Search code examples
python-3.xgeneratorpython-3.8

How to create a Python nested generator pipeline without a function call?


I have the following snippet of code.

x = (w for w in words if len(w) == 5)

def mk_gen(x, idx, val):
    return (w for w in x if w[idx] == val)

pattern = 'he_l_'
for idx, val in enumerate(pattern):
    if val == '_':
        continue
    x = mk_gen(x, idx, val) # Method 1
    # x = (w for w in x if w[idx] == val) # Method 2

print((list(x)))
# Method 1 -> ['heald', 'heals', 'heels', 'heild', 'heily', 'heils', 'helly', 'hello', 'hells', 'herls']
# Method 2 -> []


Words here is a list of English dictionary words.

Method 1 gives the expected output.

Method 2 however does not despite the fact that Method 1 is doing the same as Method 2 but calls a function that returns it rather than directly assigning the new generator.

Why does this happen?

I tried another way of making a new generator, using function call.

def mk_gen_1(x, idx, val):
    for w in x:
        if w[idx] == val:
            yield w

This one also worked but the original Method 2 doesn't.

Another which I found in Pythonic way to chain python generator function to form a pipeline doesn't work.

gen_2_steps = [(lambda g:(w for w in g if w[idx] == val)) for idx, val in enumerate(pattern) if val != '_']
x = reduce(lambda g, f: f(g), [x, *gen_2_steps]) # Method 3
print(list(x))

This one works, but it is not what I intend to do.
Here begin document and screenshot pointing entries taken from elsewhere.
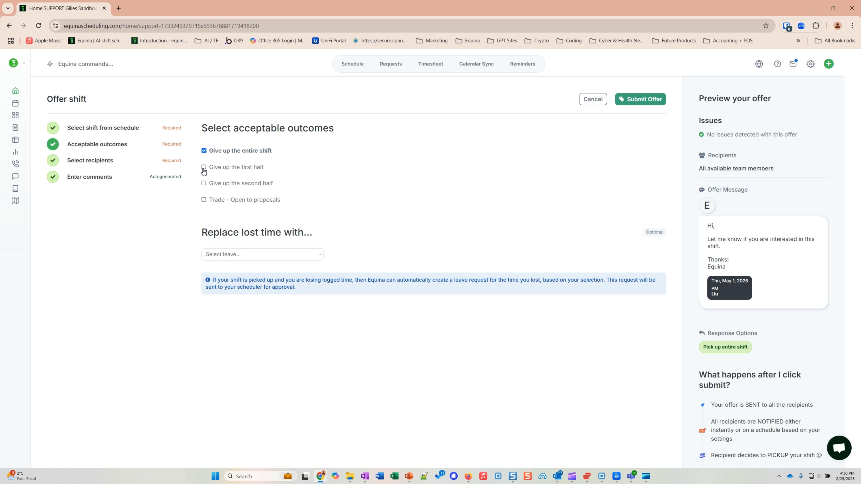861x484 pixels.
Task: Uncheck Give up the entire shift
Action: [x=204, y=150]
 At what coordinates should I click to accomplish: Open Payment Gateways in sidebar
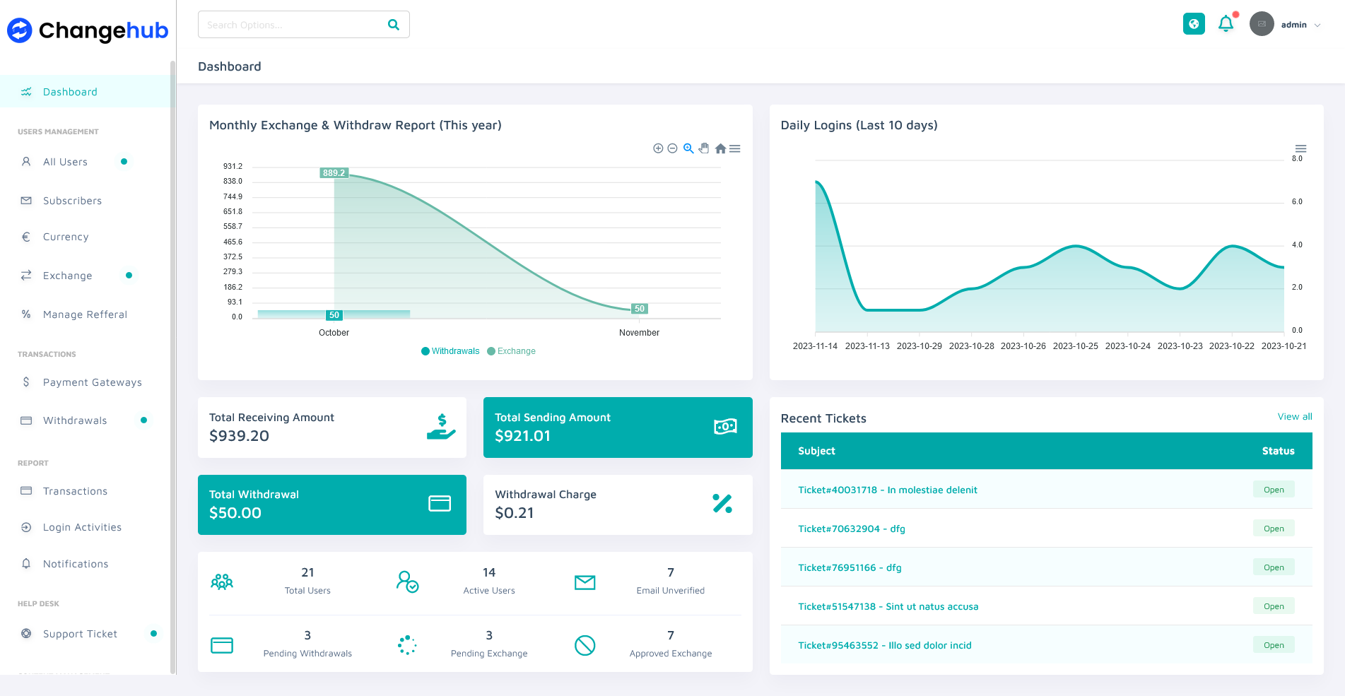[x=92, y=382]
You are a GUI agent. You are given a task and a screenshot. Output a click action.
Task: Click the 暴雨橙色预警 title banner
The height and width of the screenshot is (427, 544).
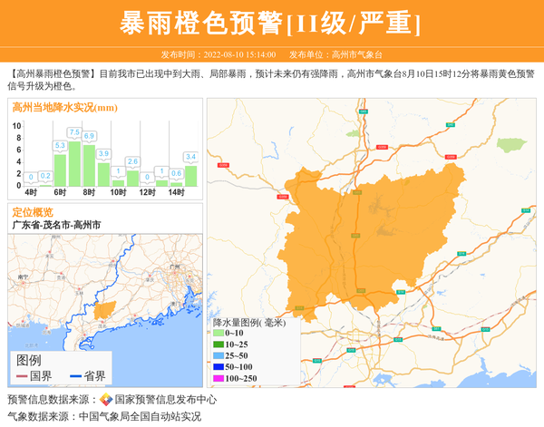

I intend to create generators by using a for loop and without calling another function.

# Works
f2_1 = lambda g:(w for w in g if w[0] == 'h')
x = f2_1(x)
f2_2 = lambda g:(w for w in g if w[1] == 'e')
x = f2_2(x)
f2_3 = lambda g:(w for w in g if w[3] == 'l')
x = f2_3(x)
print(len(list(x)))

Solution

  • There are two different sets of variables used by Methods 1 and 2.

    Method 1 uses the local names idx and val defined by mk_gen; it basically defines a closure, where the values passed to mk_gen are remembered by the generator even after mk_gen returns.

    Method 2 uses the names idx and val that are defined (and redefined) by the for loop, because the generator expression is in the same scope as those variables.